With the past month of graduations (college and high school), the usual life advice for graduates has been circulating on the internet and in real life. More than any other year, I have found that the advice given to recent graduates is especially out of touch with reality. Peddled by adults who grew up in a world that was very different from the one today, the advice and optimism given to people entering the work force today is mostly tragically out of date and not at all useful. As much as adults might want to use “good old fashion values” as a guidepost for advising their children, the old tried and true methods are no longer adequate for getting, maintaining, or advancing in jobs today to get to a living (or better) wage.
Some of the most common advice that no longer applies in today’s world is:
Pounding the pavement is the best way to get a job. In today’s world, spending one’s days going from business to business is an absolute waste of time. At least 90% of businesses that have entry-level positions require online applications. Those businesses do not accept paper forms and the people who are involved in hiring are not interested in meeting potential employees who just walk in off the street. Going from business to business is going to waste gas, time, and do little to advance one’s prospects of getting a job. So, spending hours filling out applications online does not necessarily mean that your job-hunting child, recent-graduate or spouse, is not actively looking for work. In fact, as little as those online applications are gone through by HR directors and operations managers, they are at least maintained online as opposed to sent pretty much instantly to the circular file.

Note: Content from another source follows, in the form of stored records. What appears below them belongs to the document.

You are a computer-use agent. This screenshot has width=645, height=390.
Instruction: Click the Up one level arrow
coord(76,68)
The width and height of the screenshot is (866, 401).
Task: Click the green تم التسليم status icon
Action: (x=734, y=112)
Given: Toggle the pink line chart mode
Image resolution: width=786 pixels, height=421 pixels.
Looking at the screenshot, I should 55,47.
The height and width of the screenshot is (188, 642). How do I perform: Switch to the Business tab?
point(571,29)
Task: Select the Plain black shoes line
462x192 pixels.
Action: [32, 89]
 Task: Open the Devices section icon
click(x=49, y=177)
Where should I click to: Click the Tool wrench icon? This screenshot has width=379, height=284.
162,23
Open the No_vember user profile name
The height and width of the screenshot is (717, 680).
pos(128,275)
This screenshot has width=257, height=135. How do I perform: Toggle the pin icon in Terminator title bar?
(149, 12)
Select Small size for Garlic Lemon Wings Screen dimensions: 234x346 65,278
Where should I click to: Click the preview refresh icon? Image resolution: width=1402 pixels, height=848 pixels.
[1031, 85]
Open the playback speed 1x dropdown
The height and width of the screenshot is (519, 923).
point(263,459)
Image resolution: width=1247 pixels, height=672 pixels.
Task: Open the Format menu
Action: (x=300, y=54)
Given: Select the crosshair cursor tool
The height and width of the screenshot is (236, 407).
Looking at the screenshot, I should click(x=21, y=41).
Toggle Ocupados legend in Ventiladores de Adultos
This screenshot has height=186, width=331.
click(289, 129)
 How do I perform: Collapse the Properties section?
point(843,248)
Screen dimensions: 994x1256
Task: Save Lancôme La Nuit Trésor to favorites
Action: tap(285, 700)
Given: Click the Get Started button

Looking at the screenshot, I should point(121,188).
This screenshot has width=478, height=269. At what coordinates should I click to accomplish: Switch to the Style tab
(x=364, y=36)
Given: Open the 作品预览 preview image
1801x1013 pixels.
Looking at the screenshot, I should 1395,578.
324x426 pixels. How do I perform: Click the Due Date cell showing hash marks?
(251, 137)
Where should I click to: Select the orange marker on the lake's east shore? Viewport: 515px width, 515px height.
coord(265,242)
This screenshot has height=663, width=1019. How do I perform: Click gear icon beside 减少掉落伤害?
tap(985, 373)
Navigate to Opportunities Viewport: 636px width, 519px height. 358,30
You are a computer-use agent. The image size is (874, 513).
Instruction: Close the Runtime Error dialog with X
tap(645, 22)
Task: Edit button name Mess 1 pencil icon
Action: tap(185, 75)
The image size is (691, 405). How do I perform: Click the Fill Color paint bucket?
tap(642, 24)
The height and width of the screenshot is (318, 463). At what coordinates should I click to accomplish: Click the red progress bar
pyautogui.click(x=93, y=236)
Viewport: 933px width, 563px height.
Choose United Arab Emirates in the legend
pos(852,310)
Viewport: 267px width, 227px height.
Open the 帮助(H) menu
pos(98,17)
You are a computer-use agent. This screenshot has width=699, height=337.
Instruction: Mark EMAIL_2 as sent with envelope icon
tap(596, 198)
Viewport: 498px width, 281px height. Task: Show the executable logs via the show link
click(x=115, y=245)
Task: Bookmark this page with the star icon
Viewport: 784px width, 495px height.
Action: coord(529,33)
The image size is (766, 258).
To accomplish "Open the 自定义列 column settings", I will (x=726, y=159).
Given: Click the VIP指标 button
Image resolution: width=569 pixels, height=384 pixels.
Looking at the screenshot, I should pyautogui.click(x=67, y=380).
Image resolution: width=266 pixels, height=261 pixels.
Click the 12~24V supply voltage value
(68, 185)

Hard work will be rewarded. Entry level jobs today do not value their employees. Don’t believe me? Look up statistics for how many businesses cut the hours their employees could work when the Affordable Care Act came into effect. Businesses today would rather have more part-time employees and use the loophole in the ACA to avoid paying for health care for their employees than keep those employees as full-time employees. Finding a full-time job has never been harder in the United States, not because there is not work, but because employers have devalued their employees (check out my article on that here!) and see them more as an expense than a benefit for their business. As a result, most businesses cut hours in order to prevent their weekly expenses from ever dipping into the red. No matter the effectiveness of the worker, those businesses will use the “corporate policy” excuse to prevent giving employees who work hard fair remuneration. Those employers will lowball initial wages, raise the expectations after hire, and they will claim that they cannot give “off-cycle” raises.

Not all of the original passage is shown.